Storm clouds nothing new for political conventions
The threat of a hurricane, literally, in Tampa may throw a few wrinkles into the Republican convention, but storm clouds are nothing new at these party gatherings.
A quick look at the history of political conventions shows that the 1892 Democratic convention in Chicago was affected by severe weather at a key moment.
In a recap of the convention, written by a Stanford professor in 1942, a vivid scene is painted as the floor battled over the potential nominee.
The convention delegates battled soaking rains for most of the week, even though they were inside a 20,000-seat temporary building called the Wigwam. (The original Wigwam was destroyed in the 1871 Great Fire.)

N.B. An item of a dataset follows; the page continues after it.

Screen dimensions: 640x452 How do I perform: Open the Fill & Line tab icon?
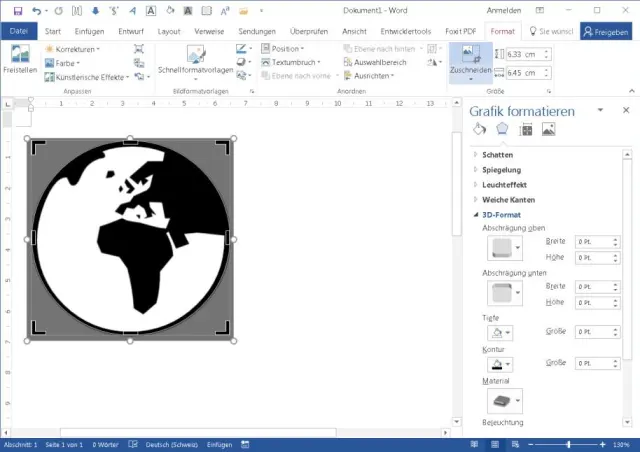point(479,129)
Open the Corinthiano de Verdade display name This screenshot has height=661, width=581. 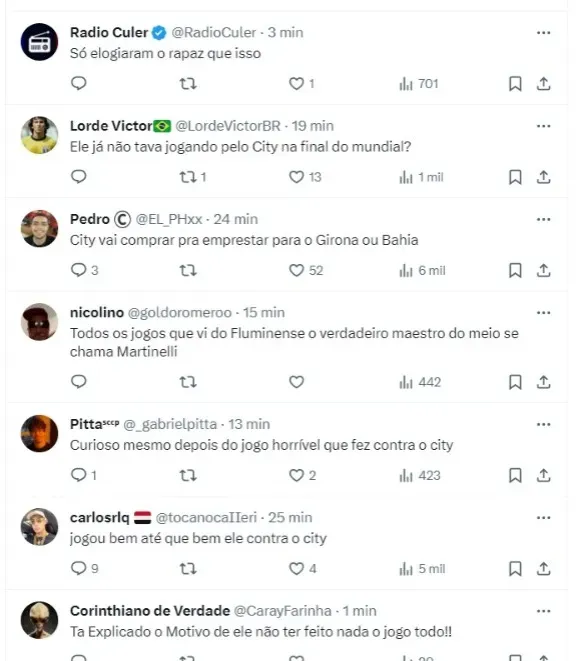pos(150,610)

On the first day, the roof broke in the temporary building, forcing delegates to use their umbrellas inside. Then things got odd on the last day of the convention.

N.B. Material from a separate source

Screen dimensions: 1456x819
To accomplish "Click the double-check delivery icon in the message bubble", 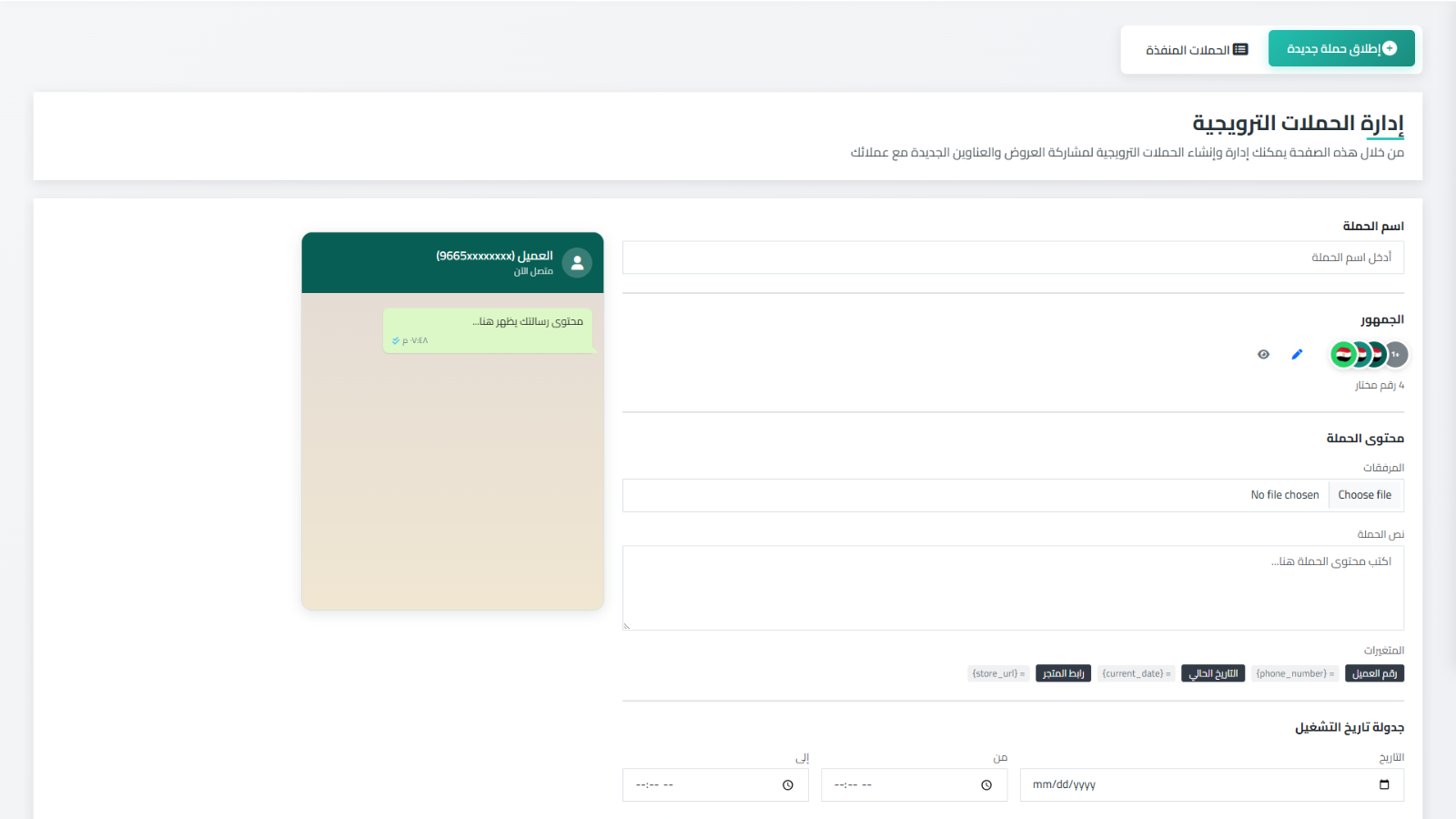I will click(395, 340).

The former president, Grover Cleveland, was fighting against his former gubernatorial running mate in New York, David B. Hill, for the nomination.
As William DeWitt, the delegate who put Hill’s name into nomination, rose to speak, a fierce storm hit the building, drowning out DeWitt’s voice. Soon, the roof leaked again over the speaker’s podium as the nomination was announced.
Cleveland easily defeated Hill for the party’s nomination, even though his own delegation from New York voted against him. Cleveland then went on to win the election.
Usually, the storm clouds at conventions are more philosophical and political.
There hasn’t been a contested or multiballot convention since 1952 for the Democrats and 1948 for the Republicans.
In prior years, political parties settled the presidential nomination race on the convention floor, and not in primaries.
The 1924 Democratic convention in New York saw 103 ballots before a compromise candidate, John W. Davis, take the nomination from Al Smith and William McAdoo. The Klu Klux Klan showed up for that convention, fielded delegates, and even had a massive Klan rally in New Jersey.
The 1912 GOP convention rivaled the 1924 Democratic gathering for drama, as former President Theodore Roosevelt stomped out of the gathering, split the GOP in two, and formed his own party.
And the 1948 Democratic convention also saw a public split as some Southern party members, upset with a civil rights platform, walked out and started a Dixiecrat ticket headed by Strom Thurmond.
In recent years, the violence at the 1968 Democratic convention marked a low point for political gatherings. Thousands of anti-war protesters battled thousands of police in the streets on Chicago, in violence that overshadowed the convention.
Since then, conventions have been more sedate affairs.
And until the recent change in the weather forecast, the biggest drama in Tampa was speculation that Joe Biden or Sarah Palin would show up in southern Florida.
Now, convention watchers will be paying more attention to The Weather Channel and the National Hurricane Center, to see if the convention will be a washout.